→ **ABOUT THIS EXERCISE**:
Word for word, set down the lines from the one that contains "The width and height of the screenshot is (667, 673)." through the final line of the data; no pictures belong in the copy.

→ **SOURCE INFORMATION**:

--

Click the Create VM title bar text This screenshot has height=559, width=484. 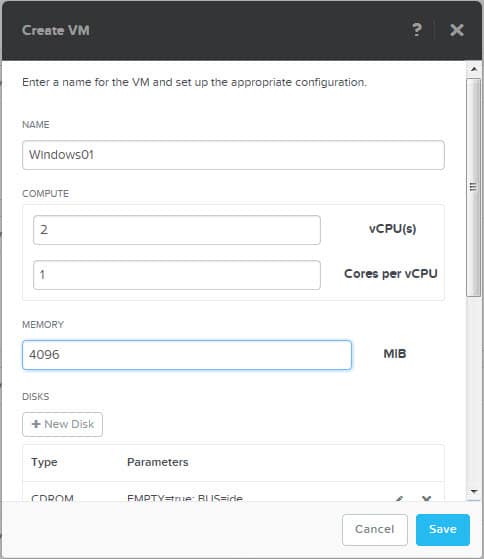tap(56, 30)
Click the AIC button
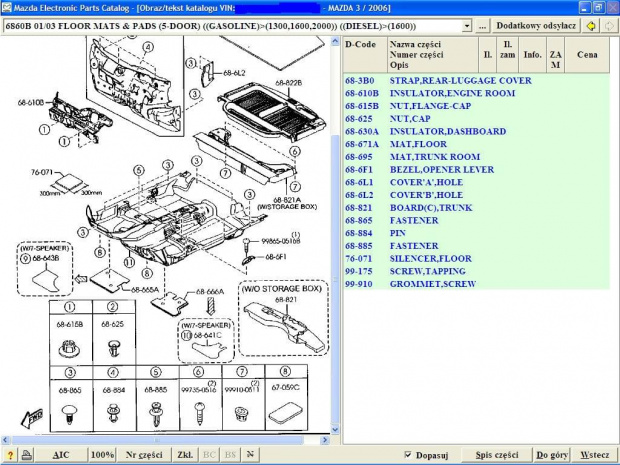 61,455
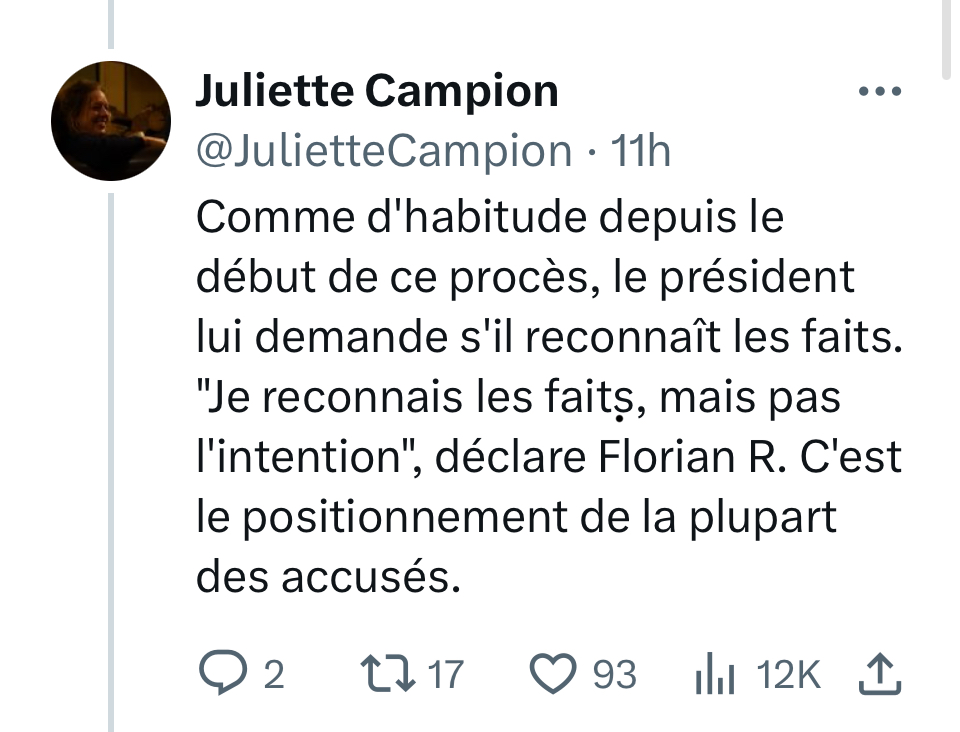The width and height of the screenshot is (960, 732).
Task: Click the share upload arrow icon
Action: 880,674
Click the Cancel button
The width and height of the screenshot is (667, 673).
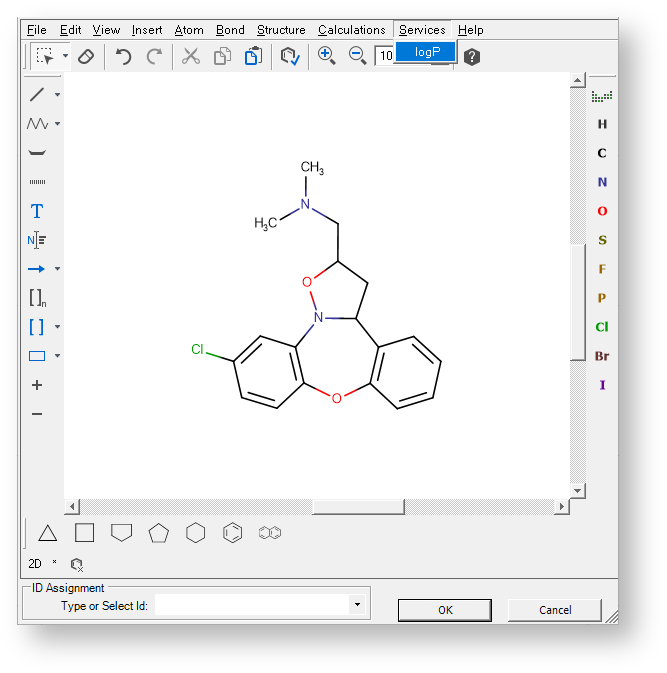click(555, 610)
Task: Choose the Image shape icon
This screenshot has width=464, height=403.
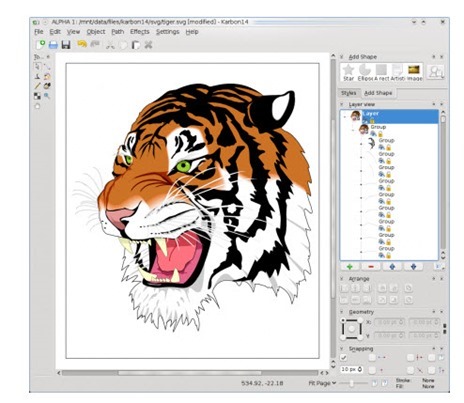Action: pyautogui.click(x=414, y=72)
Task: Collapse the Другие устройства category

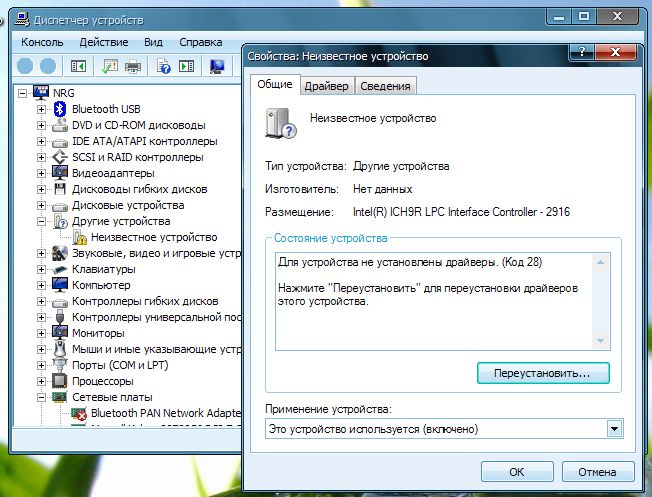Action: tap(41, 221)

--

→ **COMPLETED TASK**:
The width and height of the screenshot is (667, 673).
click(555, 610)
Task: Choose the Image shape icon
This screenshot has width=464, height=403.
Action: pyautogui.click(x=414, y=72)
Task: Collapse the Другие устройства category

Action: tap(41, 221)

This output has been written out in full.